August Wilson is considered one of the greatest and most influential American playwrights.The Ground on Which I Stand comprises the text from August Wilson's keynote speech delivered at Theatre Communications Group's 11th biennial conference in June 1996.This speech sparked an impassioned discourse about diversity in the American theatre at the time, leading to a sold-out debate in New York City between Wilson and theatre critic Robert Brustein, moderated by actress Anna Deavere Smith.Wilson's speech is still often cited today in discussions about race, equity, and funding in the theatre field.Publication of this new edition marks the 25th anniversary of Wilson's keynote speech.This special edition will have a french fold cover.
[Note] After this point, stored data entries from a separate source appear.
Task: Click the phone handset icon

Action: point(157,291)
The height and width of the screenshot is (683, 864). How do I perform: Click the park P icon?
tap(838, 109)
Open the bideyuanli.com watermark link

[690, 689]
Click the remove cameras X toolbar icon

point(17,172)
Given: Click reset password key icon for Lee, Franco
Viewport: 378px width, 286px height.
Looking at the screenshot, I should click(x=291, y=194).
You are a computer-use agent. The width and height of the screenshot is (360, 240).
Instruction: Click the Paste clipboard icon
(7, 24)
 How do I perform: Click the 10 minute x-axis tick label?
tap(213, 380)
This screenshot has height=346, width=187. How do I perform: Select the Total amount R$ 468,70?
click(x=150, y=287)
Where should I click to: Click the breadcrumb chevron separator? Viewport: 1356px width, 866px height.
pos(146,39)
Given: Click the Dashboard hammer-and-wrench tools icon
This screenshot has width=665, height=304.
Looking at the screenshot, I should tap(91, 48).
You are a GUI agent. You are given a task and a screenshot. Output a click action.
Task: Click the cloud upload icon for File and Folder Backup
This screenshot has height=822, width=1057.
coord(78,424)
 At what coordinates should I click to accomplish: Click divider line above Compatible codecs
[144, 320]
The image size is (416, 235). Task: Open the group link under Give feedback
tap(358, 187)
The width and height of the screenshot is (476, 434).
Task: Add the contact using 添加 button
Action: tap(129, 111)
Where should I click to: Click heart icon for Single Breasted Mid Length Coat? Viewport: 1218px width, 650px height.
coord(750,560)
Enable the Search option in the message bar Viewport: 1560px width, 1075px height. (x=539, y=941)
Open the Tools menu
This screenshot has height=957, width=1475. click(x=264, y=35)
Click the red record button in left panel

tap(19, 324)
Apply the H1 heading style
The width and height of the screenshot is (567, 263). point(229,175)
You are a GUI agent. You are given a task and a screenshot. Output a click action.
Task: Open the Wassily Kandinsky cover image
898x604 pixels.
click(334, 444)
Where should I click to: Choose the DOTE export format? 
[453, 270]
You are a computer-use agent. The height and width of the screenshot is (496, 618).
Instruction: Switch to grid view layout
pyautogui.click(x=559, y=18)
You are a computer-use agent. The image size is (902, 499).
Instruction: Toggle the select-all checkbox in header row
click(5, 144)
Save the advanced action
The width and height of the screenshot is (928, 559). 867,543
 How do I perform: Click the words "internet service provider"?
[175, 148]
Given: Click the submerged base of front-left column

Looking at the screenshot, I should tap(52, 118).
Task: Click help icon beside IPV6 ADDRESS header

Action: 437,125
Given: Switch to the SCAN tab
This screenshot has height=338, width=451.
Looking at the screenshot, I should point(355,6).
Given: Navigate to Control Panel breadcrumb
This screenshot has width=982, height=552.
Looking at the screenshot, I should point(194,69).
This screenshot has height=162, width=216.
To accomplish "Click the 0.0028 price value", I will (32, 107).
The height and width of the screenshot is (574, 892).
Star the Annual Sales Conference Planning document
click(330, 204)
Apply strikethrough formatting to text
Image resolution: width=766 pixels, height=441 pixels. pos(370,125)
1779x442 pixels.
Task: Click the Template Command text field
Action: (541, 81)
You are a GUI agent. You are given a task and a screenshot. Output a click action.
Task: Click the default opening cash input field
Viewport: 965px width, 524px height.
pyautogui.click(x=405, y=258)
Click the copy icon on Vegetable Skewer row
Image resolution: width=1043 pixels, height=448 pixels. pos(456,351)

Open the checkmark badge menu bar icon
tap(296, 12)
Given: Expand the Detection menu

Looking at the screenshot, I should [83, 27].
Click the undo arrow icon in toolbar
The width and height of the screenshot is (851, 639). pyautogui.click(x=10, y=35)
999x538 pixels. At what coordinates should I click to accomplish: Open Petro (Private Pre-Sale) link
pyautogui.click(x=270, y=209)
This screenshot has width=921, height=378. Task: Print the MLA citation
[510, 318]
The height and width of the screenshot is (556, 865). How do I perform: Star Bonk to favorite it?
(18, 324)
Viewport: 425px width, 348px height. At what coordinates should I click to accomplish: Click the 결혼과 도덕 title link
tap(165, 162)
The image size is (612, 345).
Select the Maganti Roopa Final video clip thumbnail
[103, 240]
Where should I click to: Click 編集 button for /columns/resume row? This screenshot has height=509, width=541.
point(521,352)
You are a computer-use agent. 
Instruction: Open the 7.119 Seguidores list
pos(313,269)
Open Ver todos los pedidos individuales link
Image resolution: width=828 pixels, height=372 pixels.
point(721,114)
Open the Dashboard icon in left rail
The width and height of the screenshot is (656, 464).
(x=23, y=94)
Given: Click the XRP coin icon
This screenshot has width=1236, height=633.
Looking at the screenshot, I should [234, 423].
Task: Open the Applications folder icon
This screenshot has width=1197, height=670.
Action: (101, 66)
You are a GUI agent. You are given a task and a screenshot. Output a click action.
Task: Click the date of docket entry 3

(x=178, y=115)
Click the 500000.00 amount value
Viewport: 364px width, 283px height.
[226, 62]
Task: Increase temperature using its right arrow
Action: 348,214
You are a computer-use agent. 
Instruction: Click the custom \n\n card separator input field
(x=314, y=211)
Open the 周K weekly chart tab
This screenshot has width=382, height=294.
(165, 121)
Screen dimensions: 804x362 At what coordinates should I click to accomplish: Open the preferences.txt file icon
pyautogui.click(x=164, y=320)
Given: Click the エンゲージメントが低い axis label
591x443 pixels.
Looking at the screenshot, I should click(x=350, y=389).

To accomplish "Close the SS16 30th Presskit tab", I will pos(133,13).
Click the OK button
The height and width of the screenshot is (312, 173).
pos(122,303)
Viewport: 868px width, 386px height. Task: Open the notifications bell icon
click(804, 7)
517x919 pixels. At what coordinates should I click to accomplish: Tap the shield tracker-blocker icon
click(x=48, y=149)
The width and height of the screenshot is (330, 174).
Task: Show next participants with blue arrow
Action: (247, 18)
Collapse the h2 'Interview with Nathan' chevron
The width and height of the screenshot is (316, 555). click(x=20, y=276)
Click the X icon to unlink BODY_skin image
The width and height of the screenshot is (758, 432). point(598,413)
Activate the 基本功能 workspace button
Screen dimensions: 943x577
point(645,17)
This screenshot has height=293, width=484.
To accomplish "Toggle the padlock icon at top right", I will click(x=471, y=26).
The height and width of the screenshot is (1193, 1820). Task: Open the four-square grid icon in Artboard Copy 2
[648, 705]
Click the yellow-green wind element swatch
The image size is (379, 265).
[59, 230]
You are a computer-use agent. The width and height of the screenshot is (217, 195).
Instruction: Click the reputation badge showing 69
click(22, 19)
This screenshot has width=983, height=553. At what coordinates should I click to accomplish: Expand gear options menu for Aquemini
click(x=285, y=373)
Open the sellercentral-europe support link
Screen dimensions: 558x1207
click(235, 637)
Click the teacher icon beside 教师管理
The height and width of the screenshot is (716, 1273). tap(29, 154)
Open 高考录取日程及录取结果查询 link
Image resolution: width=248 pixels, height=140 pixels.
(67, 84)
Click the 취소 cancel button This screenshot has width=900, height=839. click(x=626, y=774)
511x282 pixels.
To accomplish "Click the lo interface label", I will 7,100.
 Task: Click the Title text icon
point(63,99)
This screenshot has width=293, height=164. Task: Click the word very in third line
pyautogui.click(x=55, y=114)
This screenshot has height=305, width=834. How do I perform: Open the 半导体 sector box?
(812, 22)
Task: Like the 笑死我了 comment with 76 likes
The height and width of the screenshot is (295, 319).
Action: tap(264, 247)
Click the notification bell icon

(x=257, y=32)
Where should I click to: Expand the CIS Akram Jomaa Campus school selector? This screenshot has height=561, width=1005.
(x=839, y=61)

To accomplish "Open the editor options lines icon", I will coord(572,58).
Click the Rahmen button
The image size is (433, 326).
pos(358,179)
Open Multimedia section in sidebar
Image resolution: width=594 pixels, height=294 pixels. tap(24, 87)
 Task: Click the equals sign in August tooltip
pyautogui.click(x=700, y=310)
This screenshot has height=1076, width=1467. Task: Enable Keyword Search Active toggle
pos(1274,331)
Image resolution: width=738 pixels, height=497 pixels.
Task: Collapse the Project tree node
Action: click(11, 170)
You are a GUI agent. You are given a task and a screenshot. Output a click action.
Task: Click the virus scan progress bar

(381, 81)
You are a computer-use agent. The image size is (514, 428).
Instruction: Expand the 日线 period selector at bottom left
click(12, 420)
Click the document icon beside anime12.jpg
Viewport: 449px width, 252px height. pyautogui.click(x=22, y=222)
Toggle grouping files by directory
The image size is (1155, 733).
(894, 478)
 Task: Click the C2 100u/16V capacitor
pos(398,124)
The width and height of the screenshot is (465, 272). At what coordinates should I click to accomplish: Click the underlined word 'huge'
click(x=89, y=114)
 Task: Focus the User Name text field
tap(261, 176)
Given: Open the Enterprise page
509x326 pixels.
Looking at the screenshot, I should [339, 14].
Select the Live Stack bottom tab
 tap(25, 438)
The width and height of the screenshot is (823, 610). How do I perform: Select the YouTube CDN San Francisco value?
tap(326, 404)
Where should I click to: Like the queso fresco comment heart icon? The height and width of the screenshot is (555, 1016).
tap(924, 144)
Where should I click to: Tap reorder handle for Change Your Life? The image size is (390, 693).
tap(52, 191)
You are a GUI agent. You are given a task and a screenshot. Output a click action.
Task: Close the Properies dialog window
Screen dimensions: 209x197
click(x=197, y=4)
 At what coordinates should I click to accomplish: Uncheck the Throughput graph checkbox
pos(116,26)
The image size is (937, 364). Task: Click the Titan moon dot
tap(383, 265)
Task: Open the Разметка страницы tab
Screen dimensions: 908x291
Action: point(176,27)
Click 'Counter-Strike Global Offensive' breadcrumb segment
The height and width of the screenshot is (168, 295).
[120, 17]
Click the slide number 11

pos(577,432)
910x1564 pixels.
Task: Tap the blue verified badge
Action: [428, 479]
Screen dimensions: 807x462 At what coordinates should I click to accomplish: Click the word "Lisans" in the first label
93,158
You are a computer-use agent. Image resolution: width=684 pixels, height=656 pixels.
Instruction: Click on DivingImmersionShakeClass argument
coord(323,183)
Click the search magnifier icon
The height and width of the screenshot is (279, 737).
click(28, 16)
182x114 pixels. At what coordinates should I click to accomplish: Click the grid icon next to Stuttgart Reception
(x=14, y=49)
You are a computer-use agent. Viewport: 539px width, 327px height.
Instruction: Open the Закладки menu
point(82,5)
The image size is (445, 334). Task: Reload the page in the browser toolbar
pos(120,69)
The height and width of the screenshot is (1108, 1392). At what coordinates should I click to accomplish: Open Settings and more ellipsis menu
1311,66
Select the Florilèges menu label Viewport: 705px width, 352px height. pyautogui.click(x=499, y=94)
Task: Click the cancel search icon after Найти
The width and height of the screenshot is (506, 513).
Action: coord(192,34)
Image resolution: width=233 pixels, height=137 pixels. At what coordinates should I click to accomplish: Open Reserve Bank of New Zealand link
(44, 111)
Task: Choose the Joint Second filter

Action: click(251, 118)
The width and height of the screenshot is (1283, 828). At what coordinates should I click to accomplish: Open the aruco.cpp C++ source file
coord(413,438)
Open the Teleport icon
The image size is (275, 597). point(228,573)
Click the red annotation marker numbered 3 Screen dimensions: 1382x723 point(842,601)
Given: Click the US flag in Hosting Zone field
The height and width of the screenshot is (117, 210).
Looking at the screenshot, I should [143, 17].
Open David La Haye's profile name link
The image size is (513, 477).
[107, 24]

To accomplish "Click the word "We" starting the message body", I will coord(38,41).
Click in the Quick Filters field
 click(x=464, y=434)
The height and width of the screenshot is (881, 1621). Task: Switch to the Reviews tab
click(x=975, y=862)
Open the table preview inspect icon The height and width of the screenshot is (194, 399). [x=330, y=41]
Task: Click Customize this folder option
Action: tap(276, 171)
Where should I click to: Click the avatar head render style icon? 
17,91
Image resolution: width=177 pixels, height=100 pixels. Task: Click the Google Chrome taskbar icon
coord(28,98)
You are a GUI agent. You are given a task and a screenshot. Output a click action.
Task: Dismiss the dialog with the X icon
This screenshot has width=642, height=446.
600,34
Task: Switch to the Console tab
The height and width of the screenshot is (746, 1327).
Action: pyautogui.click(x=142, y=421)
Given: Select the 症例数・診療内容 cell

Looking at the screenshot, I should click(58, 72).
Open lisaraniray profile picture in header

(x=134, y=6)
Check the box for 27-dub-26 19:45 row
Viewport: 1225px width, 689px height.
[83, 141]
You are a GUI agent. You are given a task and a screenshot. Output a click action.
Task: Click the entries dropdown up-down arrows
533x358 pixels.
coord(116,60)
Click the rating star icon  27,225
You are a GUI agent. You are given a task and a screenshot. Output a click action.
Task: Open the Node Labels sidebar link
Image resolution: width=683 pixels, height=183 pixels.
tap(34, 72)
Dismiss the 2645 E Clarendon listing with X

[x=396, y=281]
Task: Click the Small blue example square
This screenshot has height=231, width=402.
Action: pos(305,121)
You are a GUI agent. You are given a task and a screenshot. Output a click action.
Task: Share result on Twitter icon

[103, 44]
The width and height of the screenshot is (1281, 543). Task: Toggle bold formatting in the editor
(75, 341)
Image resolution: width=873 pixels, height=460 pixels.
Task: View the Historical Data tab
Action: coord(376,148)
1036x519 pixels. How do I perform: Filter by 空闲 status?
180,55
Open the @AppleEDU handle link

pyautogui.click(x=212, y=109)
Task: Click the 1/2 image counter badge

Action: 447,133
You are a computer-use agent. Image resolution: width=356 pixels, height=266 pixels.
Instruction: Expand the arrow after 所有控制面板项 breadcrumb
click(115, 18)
"What we do now becomes history by which our grandchildren will judge us." August Wilson's words, delivered in a speech at Theatre Communications Group's conference in June 1996, remain as vital and relevant today as they did 25 years ago.
Fierce and passionate, The Ground on Which I Stand is Wilson's eloquent, personal call for African American artists to seize the power over their own cultural identity and to establish permanent institutions that celebrate and preserve the singular achievements of African American dramatic art and reaffirm its equal importance in contemporary American culture. It is an urgent appeal for an overhaul to the established system in order to provide equitable access and influence throughout the field.
Delivered as the keynote address at TCG's conference, this speech refocused the agenda of the entire convening and spurred months of debate about cultural diversity in the American theatre, culminating in a standing-room-only public debate at New York City's Town Hall. This 25th anniversary edition celebrates Wilson's legacy and acts as an essential reminder of the work that still needs to be done.